EXTRACTED INFORMATION:
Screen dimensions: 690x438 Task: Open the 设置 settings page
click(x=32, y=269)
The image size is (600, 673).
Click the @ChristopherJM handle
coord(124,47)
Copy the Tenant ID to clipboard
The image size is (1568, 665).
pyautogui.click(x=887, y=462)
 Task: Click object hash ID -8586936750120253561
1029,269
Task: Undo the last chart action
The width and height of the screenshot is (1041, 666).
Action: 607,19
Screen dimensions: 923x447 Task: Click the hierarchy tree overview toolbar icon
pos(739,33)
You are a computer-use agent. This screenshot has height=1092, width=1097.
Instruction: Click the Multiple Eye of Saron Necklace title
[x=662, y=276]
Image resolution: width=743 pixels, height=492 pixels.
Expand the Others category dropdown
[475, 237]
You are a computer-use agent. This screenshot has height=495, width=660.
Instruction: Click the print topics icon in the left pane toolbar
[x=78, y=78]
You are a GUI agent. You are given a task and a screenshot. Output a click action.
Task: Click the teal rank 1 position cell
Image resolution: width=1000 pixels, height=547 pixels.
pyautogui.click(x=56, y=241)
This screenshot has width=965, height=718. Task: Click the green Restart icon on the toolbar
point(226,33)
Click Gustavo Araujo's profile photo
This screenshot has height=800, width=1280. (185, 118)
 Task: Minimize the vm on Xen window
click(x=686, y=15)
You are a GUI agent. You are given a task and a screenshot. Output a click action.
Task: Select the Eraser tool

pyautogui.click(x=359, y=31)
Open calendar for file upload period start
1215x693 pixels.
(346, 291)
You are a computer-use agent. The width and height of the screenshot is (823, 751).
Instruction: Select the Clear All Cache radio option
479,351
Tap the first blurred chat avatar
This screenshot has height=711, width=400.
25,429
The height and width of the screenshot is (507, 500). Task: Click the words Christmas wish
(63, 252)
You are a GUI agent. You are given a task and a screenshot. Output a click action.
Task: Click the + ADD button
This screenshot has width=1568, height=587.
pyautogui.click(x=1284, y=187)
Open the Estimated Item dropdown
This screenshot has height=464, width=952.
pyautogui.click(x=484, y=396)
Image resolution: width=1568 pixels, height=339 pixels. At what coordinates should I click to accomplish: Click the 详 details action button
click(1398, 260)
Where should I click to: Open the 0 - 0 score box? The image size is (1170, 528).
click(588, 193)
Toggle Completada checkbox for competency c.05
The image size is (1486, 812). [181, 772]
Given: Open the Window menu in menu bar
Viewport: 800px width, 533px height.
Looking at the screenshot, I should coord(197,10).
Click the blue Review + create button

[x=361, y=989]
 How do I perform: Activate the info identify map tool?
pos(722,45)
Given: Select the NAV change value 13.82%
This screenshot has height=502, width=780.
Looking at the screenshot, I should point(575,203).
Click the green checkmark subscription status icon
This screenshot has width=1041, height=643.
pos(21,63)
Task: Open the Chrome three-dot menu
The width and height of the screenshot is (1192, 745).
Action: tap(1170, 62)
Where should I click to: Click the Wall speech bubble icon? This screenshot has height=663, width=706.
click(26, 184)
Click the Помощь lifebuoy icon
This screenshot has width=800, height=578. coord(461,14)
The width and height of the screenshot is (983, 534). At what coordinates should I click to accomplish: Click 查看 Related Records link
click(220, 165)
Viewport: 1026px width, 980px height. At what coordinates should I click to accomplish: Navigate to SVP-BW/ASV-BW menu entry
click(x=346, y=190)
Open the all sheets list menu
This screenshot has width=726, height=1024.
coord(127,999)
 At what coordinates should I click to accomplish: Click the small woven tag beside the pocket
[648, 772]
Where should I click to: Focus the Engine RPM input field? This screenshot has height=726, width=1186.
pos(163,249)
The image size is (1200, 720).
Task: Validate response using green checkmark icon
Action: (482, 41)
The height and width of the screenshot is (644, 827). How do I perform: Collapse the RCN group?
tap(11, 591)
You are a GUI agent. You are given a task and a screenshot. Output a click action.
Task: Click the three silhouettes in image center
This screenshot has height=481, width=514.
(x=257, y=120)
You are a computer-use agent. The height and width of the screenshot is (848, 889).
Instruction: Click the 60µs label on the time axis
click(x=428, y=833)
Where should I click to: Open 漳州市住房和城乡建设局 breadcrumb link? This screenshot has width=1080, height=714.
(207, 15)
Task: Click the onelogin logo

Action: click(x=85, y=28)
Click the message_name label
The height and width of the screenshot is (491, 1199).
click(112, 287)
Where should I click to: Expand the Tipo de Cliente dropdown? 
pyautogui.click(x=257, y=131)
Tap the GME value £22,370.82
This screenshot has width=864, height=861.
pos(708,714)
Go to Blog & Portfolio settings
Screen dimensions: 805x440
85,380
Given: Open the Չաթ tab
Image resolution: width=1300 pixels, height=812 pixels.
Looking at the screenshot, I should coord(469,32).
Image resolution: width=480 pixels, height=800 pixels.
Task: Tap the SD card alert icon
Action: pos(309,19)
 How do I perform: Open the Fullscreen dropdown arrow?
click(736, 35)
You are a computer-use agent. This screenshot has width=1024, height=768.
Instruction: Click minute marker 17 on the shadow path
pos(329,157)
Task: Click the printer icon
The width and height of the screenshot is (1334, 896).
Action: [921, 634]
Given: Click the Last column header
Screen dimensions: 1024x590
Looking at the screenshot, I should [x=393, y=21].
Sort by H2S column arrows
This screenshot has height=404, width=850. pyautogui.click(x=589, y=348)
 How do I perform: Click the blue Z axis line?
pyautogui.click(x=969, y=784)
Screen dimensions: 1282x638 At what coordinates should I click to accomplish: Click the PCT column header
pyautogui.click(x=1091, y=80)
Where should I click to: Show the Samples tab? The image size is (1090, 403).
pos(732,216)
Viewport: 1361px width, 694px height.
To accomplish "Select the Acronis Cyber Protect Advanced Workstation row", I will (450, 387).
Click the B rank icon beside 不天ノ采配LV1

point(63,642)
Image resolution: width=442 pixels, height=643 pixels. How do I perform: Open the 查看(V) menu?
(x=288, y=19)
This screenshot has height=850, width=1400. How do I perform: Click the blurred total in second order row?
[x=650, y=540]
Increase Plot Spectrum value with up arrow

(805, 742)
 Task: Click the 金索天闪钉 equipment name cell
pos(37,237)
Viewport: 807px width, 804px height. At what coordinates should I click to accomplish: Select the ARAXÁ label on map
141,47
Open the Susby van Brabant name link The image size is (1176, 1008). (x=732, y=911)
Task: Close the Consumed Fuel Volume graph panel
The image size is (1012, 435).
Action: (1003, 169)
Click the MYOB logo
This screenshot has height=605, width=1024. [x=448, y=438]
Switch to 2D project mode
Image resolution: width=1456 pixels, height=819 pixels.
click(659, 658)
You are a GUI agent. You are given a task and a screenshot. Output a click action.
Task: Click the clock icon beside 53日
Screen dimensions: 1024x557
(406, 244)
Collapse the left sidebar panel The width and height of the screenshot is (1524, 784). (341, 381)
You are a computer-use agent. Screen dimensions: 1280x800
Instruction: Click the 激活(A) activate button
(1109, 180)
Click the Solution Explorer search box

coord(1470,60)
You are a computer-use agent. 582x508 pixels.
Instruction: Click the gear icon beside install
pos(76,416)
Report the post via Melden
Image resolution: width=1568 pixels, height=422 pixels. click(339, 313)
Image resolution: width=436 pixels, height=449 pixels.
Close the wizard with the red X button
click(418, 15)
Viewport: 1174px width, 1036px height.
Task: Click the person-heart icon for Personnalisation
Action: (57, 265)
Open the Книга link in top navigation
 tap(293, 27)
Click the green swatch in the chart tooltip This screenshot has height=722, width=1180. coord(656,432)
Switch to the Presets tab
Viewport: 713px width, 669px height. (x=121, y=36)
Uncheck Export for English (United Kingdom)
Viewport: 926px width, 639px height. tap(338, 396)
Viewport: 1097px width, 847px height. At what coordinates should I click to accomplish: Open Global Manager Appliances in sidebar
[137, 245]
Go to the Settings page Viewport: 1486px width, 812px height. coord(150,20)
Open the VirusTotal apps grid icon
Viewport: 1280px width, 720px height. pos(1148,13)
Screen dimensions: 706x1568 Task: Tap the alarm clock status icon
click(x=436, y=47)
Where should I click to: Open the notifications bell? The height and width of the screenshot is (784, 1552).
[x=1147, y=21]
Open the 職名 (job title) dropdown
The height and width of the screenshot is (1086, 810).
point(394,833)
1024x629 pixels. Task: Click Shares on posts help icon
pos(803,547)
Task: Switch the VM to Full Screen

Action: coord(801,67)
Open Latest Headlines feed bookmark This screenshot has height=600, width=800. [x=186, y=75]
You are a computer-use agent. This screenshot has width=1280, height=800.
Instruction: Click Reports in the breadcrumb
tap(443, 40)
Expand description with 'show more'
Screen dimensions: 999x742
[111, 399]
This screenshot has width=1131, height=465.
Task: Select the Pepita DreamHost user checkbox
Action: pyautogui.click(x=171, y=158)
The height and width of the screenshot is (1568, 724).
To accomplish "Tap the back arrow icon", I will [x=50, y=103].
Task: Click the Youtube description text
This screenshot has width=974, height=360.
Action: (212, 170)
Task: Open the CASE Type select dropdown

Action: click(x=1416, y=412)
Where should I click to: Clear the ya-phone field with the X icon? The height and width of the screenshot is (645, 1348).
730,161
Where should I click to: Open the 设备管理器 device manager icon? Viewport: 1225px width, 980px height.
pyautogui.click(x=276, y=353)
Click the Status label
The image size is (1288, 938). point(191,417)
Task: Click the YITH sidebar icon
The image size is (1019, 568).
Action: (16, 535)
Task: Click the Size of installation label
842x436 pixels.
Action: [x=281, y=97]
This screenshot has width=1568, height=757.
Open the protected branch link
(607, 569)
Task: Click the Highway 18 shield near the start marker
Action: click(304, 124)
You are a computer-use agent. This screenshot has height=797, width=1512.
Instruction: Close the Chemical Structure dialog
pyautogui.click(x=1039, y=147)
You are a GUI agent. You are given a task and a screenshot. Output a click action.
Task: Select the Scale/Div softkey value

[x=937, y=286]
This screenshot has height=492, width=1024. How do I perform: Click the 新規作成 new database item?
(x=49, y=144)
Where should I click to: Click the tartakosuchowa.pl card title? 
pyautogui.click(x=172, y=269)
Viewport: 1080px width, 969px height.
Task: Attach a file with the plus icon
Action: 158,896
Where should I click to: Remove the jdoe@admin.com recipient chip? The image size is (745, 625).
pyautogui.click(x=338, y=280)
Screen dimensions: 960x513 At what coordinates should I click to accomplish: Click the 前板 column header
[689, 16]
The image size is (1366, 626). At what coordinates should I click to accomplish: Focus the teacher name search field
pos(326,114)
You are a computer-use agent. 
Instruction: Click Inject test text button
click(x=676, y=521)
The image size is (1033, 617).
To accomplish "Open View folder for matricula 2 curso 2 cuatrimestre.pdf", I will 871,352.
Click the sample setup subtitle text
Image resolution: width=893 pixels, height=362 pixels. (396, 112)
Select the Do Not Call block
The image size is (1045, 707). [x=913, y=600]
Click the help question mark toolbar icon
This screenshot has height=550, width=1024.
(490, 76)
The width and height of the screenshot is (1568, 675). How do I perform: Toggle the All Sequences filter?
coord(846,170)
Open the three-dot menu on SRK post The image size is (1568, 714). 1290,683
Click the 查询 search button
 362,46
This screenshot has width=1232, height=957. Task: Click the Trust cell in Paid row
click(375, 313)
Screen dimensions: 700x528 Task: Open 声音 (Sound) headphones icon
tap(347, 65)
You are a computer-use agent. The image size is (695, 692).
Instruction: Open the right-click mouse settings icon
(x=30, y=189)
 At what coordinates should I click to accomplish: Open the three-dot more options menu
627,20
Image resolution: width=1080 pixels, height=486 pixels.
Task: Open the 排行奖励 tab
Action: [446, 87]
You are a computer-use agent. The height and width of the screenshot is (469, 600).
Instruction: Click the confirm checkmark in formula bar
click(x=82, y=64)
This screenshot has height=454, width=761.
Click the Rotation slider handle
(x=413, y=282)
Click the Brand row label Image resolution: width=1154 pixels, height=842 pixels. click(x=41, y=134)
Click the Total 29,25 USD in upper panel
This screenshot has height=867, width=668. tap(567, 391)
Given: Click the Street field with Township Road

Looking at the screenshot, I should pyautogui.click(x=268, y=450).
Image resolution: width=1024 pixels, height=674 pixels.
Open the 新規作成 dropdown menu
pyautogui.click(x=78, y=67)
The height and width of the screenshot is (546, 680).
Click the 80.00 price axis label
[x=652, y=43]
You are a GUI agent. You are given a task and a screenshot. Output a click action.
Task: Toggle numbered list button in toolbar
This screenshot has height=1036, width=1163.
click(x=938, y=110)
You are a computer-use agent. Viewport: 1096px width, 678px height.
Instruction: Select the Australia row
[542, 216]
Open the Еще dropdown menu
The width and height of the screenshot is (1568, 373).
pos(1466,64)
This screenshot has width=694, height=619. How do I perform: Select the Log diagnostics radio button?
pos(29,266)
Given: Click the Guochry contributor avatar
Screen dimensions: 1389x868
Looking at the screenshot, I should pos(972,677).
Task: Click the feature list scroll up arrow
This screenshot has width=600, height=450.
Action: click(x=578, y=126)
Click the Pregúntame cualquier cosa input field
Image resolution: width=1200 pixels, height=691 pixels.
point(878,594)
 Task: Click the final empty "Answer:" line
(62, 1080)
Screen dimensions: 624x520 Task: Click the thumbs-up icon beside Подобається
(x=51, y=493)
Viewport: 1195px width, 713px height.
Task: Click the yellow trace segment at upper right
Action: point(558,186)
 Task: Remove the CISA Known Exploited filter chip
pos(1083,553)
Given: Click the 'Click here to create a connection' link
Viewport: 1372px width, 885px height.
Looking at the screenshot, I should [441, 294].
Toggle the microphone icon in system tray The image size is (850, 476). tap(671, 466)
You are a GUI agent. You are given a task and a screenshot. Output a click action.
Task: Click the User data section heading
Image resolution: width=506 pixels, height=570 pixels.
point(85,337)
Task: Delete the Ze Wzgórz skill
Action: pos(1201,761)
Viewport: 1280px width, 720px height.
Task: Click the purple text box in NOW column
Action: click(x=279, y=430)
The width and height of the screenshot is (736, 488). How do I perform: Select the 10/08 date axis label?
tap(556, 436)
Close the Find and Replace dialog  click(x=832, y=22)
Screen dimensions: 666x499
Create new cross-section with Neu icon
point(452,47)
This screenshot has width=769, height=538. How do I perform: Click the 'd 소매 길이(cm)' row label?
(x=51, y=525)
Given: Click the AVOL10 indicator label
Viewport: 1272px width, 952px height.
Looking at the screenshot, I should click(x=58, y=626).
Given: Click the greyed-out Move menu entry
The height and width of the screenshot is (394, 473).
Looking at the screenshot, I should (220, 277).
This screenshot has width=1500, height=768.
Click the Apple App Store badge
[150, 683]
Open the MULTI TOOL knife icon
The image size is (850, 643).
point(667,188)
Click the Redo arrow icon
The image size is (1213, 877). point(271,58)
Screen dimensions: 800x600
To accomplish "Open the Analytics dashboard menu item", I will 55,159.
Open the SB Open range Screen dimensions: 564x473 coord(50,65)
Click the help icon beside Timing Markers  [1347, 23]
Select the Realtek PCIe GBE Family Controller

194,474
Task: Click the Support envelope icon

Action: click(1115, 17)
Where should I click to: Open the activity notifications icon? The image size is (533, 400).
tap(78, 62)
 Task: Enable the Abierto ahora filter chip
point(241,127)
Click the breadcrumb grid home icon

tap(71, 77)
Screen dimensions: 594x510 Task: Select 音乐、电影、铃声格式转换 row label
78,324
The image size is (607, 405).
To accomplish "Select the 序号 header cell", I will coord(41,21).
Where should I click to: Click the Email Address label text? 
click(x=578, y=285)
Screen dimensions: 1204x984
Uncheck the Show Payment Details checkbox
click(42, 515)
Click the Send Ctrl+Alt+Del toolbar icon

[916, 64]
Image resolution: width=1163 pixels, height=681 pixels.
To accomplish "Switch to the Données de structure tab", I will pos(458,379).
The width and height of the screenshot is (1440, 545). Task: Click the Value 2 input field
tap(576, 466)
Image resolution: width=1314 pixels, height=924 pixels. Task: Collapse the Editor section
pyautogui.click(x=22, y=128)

EXERCISE: Nothing but a number is expected here: how many lines above include the string "will".

RESPONSE AREA: 6